Sometimes it comes down to the hard work of a single individual. Someone, for instance, like David Huang. In the last four years, Huang has saved his company, BLJC, $400,000 in energy. It started in 2006 when Hwang began a job as facilities manager at Vancouver’s Robson Square. A new immigrant from Taiwan, Hwang was anxious about being in charge of such a large facility. So he started working after hours. “I monitored the situation at home for an additional three to four hours a night,” he says. What he found surprised him. Sometimes a heat pump was left running through the night. Or a water chiller was left on to cool a building that was empty. “I believe this is a promised land,” he says. “[I asked] what can I do to give back to this beautiful country?”
Back at BLJC’s corporate office in Ontario, Hwang’s conservation efforts generated a buzz. The company gave him its annual “Evergreen Award,” which honours environmental initiative. And BLJC’s president and vice-president took him out to lunch to pick his brain. “We took [Hwang’s] reduction as an example,” says Ed Lim, vice-president of energy and sustainability. BLJC has asked all facility managers to lower energy consumption by 10 per cent. It has even tied the managers’ energy savings to their annual bonus: a little incentive for those who need an extra push.
ISL Engineering and Land Services is another business that is serious about employee engagement. In 2007, it brought in the Natural Step, a non-profit that helps organizations become more sustainable, to help educate its workers. But senior urban designer Terry Myles didn’t want to just hand down green orders from above. “It’s easier to buy into something that you helped build,” he explains. So the company took a different approach: it identified the employees that seemed particularly green-minded—25 employees were named “green champions”—and gave them some wiggle room. ISL allows its “champions” to spend up to 10 per cent of their time every day researching environment-related projects, attending green conferences, and networking with other green businesses. “We’re elated,” says Jason Kopman, a project manager at ISL. “In the past, this was something that you’d do on the evenings and weekends. Now, we’re bringing it into the workday.” Kopman plans to spend most of his 10 per cent over the next year working on ISL’s own building: doing energy-efficient upgrades, replacing inefficient boilers and overseeing lighting retrofits. When that’s all done, Kopman would like to help clients make the same changes.

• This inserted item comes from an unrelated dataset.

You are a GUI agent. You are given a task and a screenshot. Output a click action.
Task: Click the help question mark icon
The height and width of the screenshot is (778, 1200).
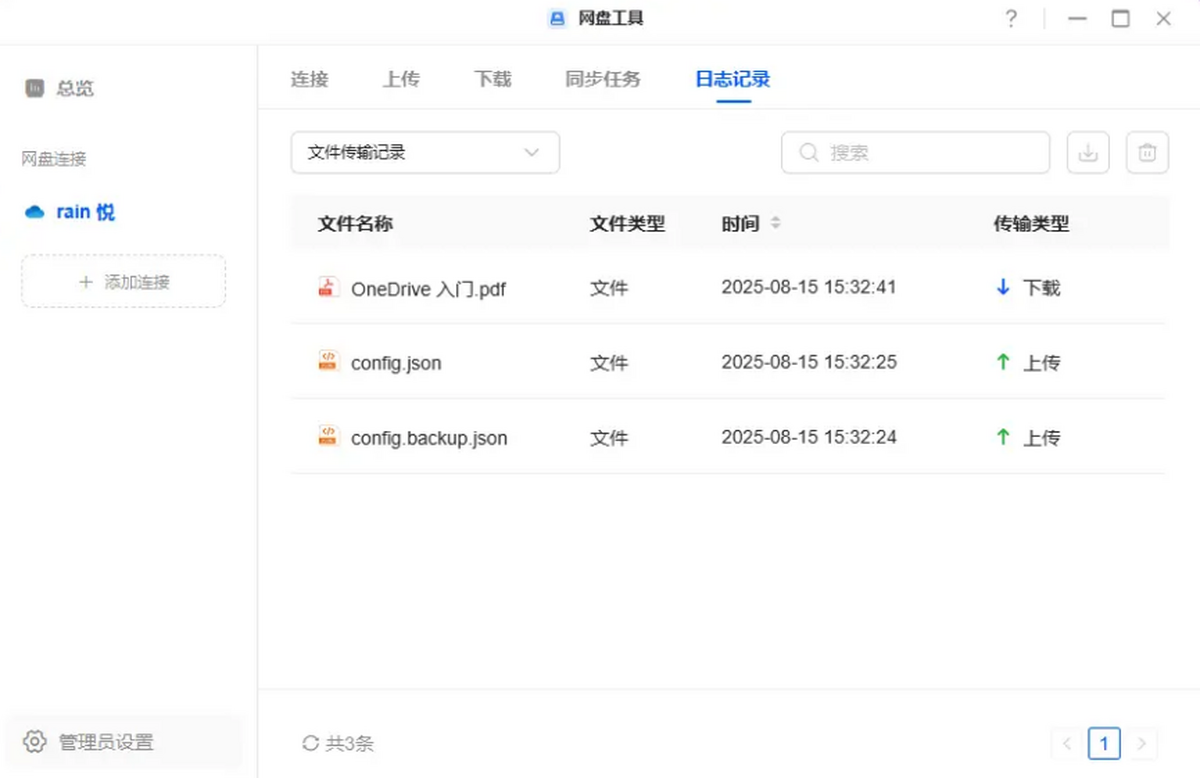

As Valerie Mac-Seing knows all too well, it can require an iron will to bring the green-impaired onside. Her latest battle? Double-sided printing. “The resistance is sometimes so ridiculous. [Some partners] say, ‘I don’t like double-sided printing because I like to mark up my document. And when I mark it up and there’s printing on the other side, I can see my markings through the page.’ Sometimes you just look at them and say: are you kidding me?”